• [Provided passage]
=======

The Specter of Nazism from World War II to the Present

By Gavriel D. Rosenfeld

Published 03.14.2019 Cambridge University Press 408 Pages HB. £22. 9781108497497.

In this volume Professor Rosenfeld surveys the concept of a Fourth Reich not just from 1945, rising phoenix like from the ashes but how it has Biblical roots and is tied to German Folklore and the way it arose during the existence of the Third Reich. Rosenfeld has previously written on alternates Histories of the Third Reich but here he uses academic Counterfactuals to examine how in particular events in the period 1945 - 49 might have affected the development of German Democracy.

In popular culture the idea of a Fourth Reich has cropped up in The Boys From Brazil, The Odessa File, Marvel and DC comics, even in Mission Impossible and The Man From UNCLE. The Dead Kennedys have written songs about it and films like Iron Sky have exploited the fear of a resurgent Reich (albeit ironically). In the immediate postwar era, films such as The Stranger (1946) by Orson Welles showed nazis embedded in US society: “Who would think to look for the notorious Franz Kindler amongst America’s first families?”. In Counterblast (1948), nazi scientists intend to wage bacteriological warfare against their enemies and in Hitchcock’s Notorious (1946) the Brazil based nazis weapon of choice is an atom bomb.

Writing in 1932 at the cusp of Hitler’s rise to power, Kurt van Emsen outlined the Fourth Reich which he believed would replace nazi power. There would be a universalism in State, Church and Economy. Hitler was merely “the drummer of the German revolution”. A new “Communistic-Christian brotherhood” would emerge. After building a new empire in Central Asia it would join with Hindu cultural circles in the spiritual homeland of the Aryans, creating an Armanist-Atlantic Reich. Other opponents of the nazis hoped for a more prosaic, democratic Germany in their conceptions of a Fourth Reich.

During the Allied Occupation there were several serious attempts at nazi uprisings and mass infiltration of emerging government bodies and civil society. Using counterfactual methodology Rosenfeld considers to what extent these plots might have succeeded given slight changes in variables. But Allied soldiers, administrators and German public servants were killed in attacks. Readers will also be interested in an actual plot to wage Germ Warfare and incidents of cannibalism during post-war famine in Germany.

=======

• [Your assignment]
Answer these questions about the book review above:
1. Which publisher released the book, and how many pages does it have?
2. According to the review, what is the weapon of choice of the Brazil-based nazis in Hitchcock's Notorious (1946)?
3. In what year was Kurt van Emsen writing, and whom did he call "the drummer of the German revolution"?

• [Material supplied]
=======

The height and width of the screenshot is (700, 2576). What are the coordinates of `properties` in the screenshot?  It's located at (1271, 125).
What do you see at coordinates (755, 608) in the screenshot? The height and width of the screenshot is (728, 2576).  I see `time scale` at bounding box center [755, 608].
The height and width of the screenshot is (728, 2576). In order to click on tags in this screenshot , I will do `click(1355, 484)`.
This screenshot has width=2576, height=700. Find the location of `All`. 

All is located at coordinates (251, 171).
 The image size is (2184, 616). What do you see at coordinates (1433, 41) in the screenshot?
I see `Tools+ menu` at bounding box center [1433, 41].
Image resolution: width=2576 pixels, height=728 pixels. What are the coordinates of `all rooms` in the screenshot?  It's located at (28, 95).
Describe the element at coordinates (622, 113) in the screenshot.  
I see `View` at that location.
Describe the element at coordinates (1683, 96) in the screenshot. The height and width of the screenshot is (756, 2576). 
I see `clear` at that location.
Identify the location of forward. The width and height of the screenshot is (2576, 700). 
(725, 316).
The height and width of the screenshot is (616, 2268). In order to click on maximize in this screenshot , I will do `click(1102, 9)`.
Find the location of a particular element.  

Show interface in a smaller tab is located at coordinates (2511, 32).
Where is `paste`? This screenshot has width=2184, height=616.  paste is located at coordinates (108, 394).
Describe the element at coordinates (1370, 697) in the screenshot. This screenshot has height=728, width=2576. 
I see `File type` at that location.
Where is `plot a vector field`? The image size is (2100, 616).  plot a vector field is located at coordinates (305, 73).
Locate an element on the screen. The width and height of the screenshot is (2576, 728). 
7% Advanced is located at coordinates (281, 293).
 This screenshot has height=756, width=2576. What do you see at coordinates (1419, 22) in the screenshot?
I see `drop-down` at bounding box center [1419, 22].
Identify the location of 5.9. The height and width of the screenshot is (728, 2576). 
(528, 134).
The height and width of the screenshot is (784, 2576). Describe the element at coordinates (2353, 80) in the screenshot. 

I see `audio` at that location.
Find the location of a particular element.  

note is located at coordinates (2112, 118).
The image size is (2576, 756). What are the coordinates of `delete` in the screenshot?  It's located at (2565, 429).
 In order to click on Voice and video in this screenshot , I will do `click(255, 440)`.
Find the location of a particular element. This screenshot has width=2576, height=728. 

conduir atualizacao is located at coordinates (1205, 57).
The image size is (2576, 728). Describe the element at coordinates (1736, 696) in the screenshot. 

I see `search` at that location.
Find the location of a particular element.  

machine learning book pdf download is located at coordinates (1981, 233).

=======

• [Result of the task]
1. Cambridge University Press; 408 pages.
2. An atom bomb.
3. 1932; Hitler.